[Saved data entries]
+---+

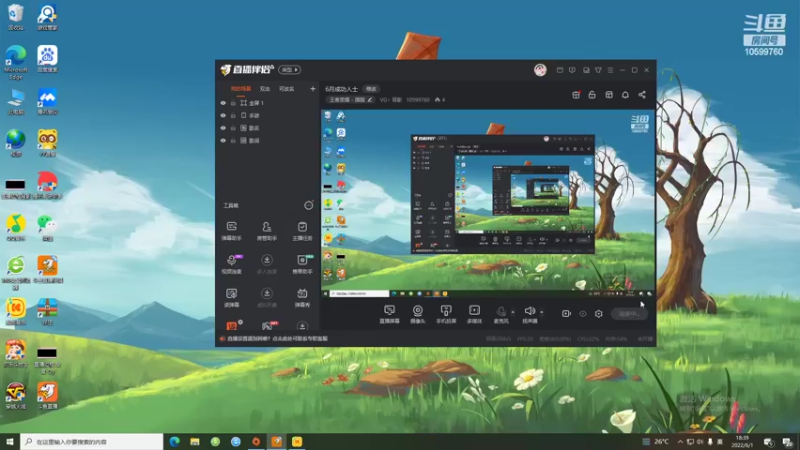The height and width of the screenshot is (450, 800).
Task: Switch to the third scene tab
Action: click(286, 89)
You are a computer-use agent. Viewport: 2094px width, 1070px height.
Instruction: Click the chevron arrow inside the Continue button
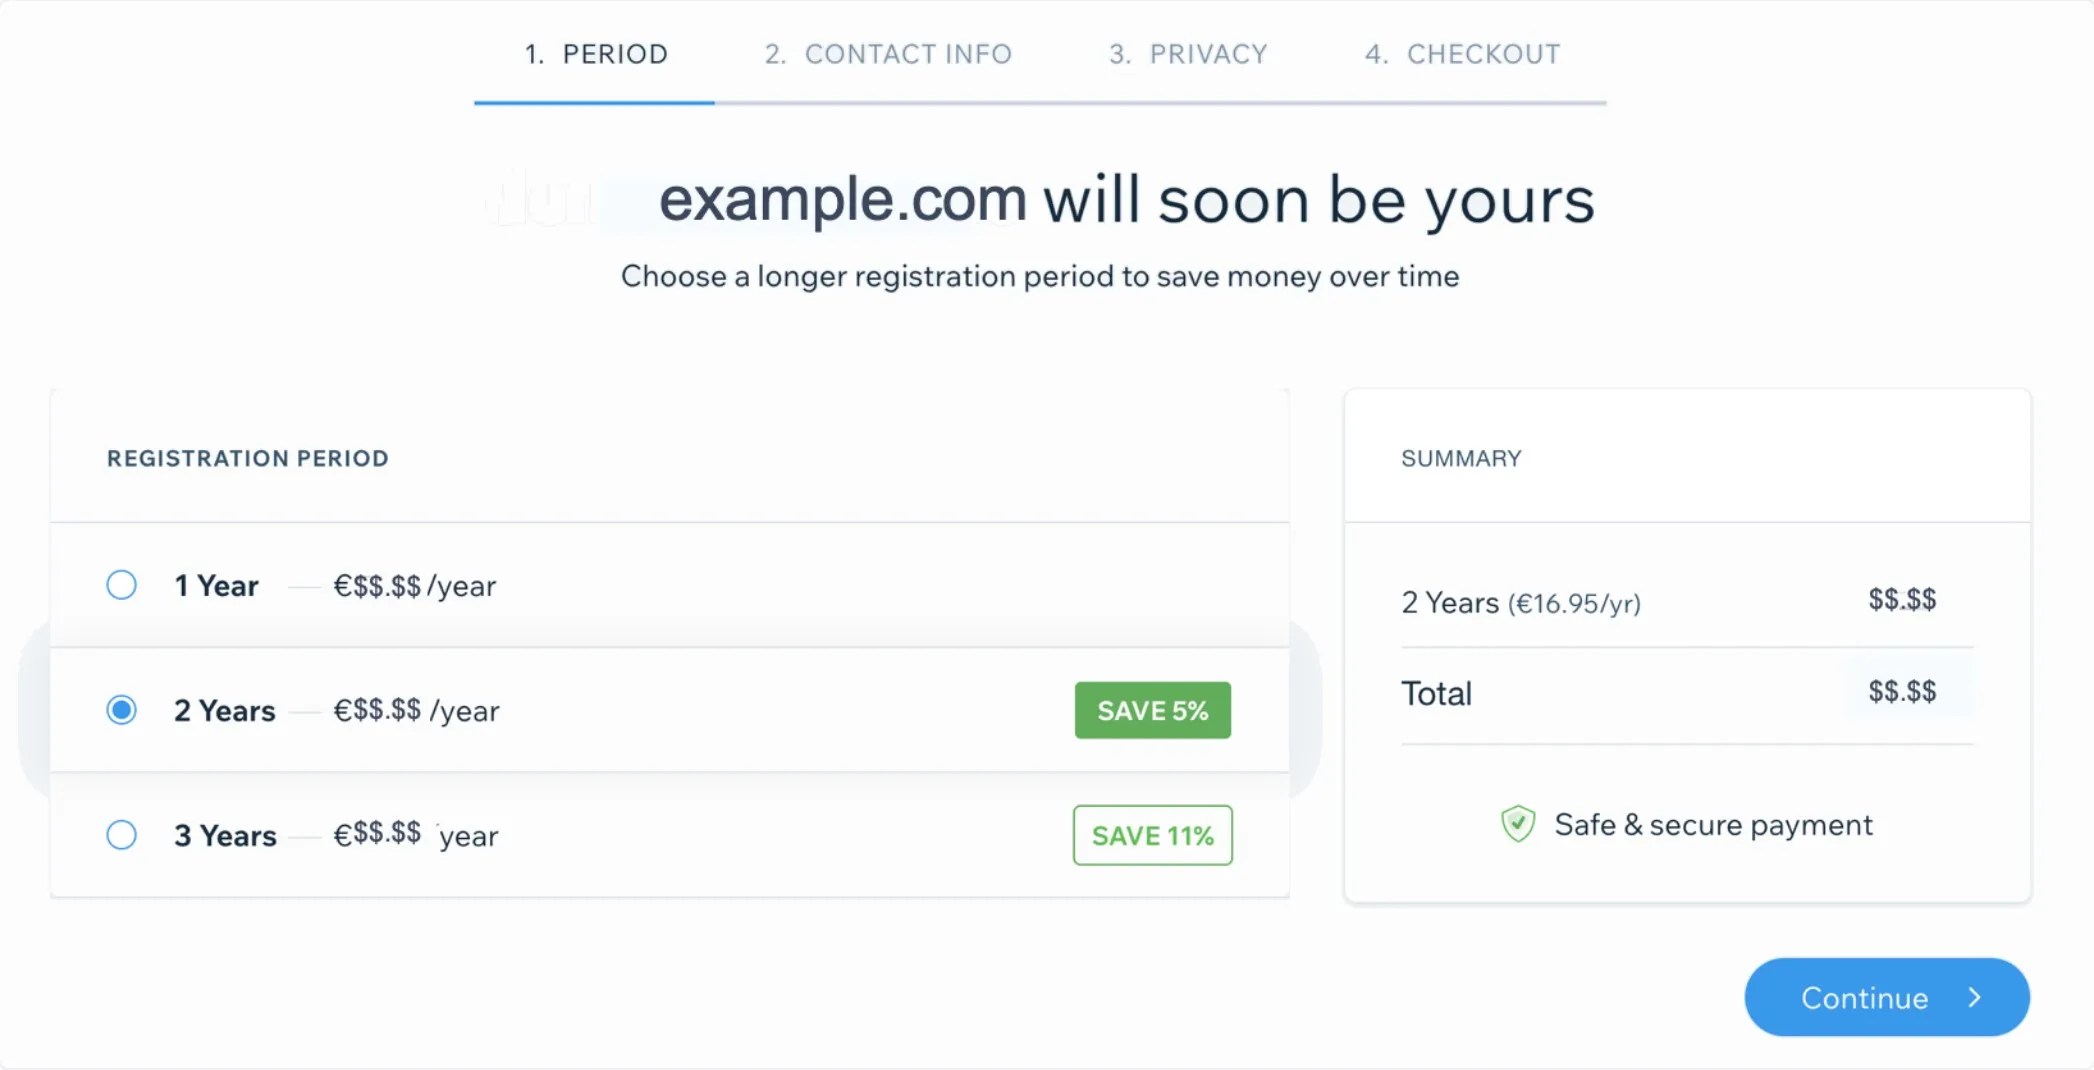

+---+

## What you need to do
With pictures left out, transcribe each line from the one containing "You are a computer-use" through the end of the data, both ends included.

## Exercise response
You are a computer-use agent. Viewport: 2094px width, 1070px height.
Instruction: Click the chevron arrow inside the Continue button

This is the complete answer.